Greater collaboration between farmers, businesses, water companies and government is needed if water supplies are to be properly managed, according to academics.
A report by the University of Cambridge’s Institute for Sustainability Leadership says joint investment in reservoirs is a vital way to provide businesses with the opportunity to secure the water they need.
The report, Sink or Swim, came up with four models for financing reservoirs after working with nine companies across six sectors, including agriculture, retailers and property.
Published on 3 June, it says the models should prompt farmers, water companies and supermarkets to think about the possible ways they could collaborate to serve all of their business interests.
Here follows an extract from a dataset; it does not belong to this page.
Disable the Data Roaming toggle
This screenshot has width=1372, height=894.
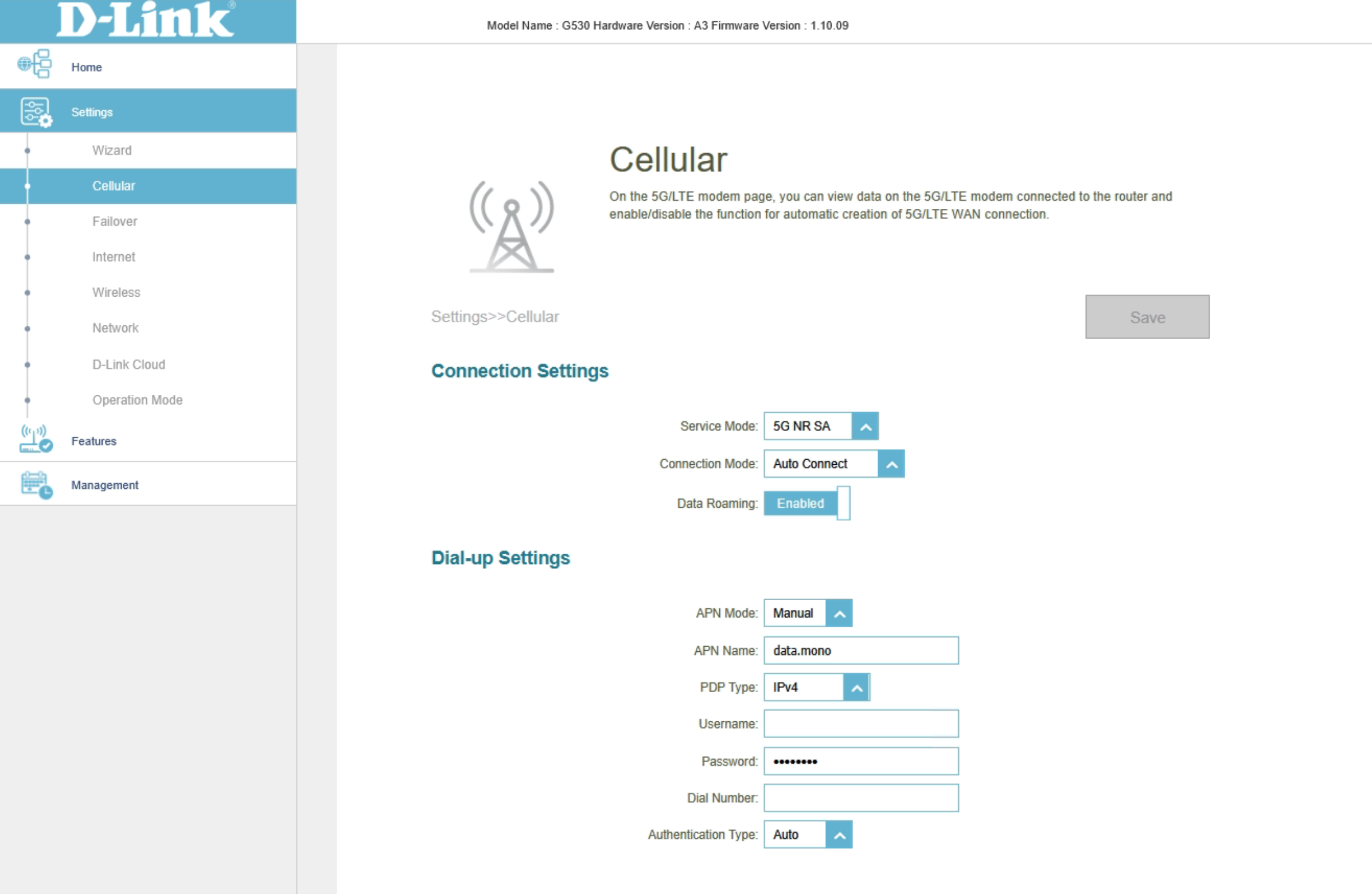806,504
See also: Facing water restrictions on the farm
In England and Wales, the current systems of finance and regulation failed to consider cross-sector investment – something which needed to be addressed, the report’s authors say.
Water companies should not be left to shoulder the burden alone as the the risks from managing water affected multiple sectors.
Instead a collaborative approach would allow businesses to secure water supplies during droughts and reduce associated business risks, the report adds.
Chris Brown, Asda’s sustainable business director at Asda, said it made good business sense to work alongside the farming industry and others to better manage water.
“Inconsistent or unreliable supply of produce – caused by water scarcity or flooding – has a direct impact on supply chains,” he said.
“Retailers cannot act alone to manage necessary water supplies. A collaborative approach is needed.”
The CLA said the report put forward interesting ideas about how farmers could own a share in a reservoir they might have otherwise struggled to finance.
But it warned that the proposed strategies needed to be refined to become a viable proposition for farmers.
“What happens if there is an exceptionally dry summer or if a water company is the majority investor in a reservoir?” said CLA chief land use policy adviser Damian Testa.
“Who decides when each investor can take water and when? Farmers are likely to lose out in this situation.
“Governance issues need to be addressed with further thought given to the market practicalities of these models, so farmers view them as viable propositions.”
Any jointly financed reservoirs would need the capacity to cope with the demands of multiple investors as well as two or three consecutive dry years, rather than being built – as most farm reservoirs are – to cope with a single dry season, he added.
1. Water companies provide 100% of the finance but financing is split between regulated and unregulated channels.
2. Investment is split between water companies and farmers. Farmers own a share of the reservoir and the water and trade additional water with the water companies.
3. Investment is split between retaers who finance the reservoir for farmers and private water users.
4. A Water Service Company acts as a middle-man for a wide range of investors.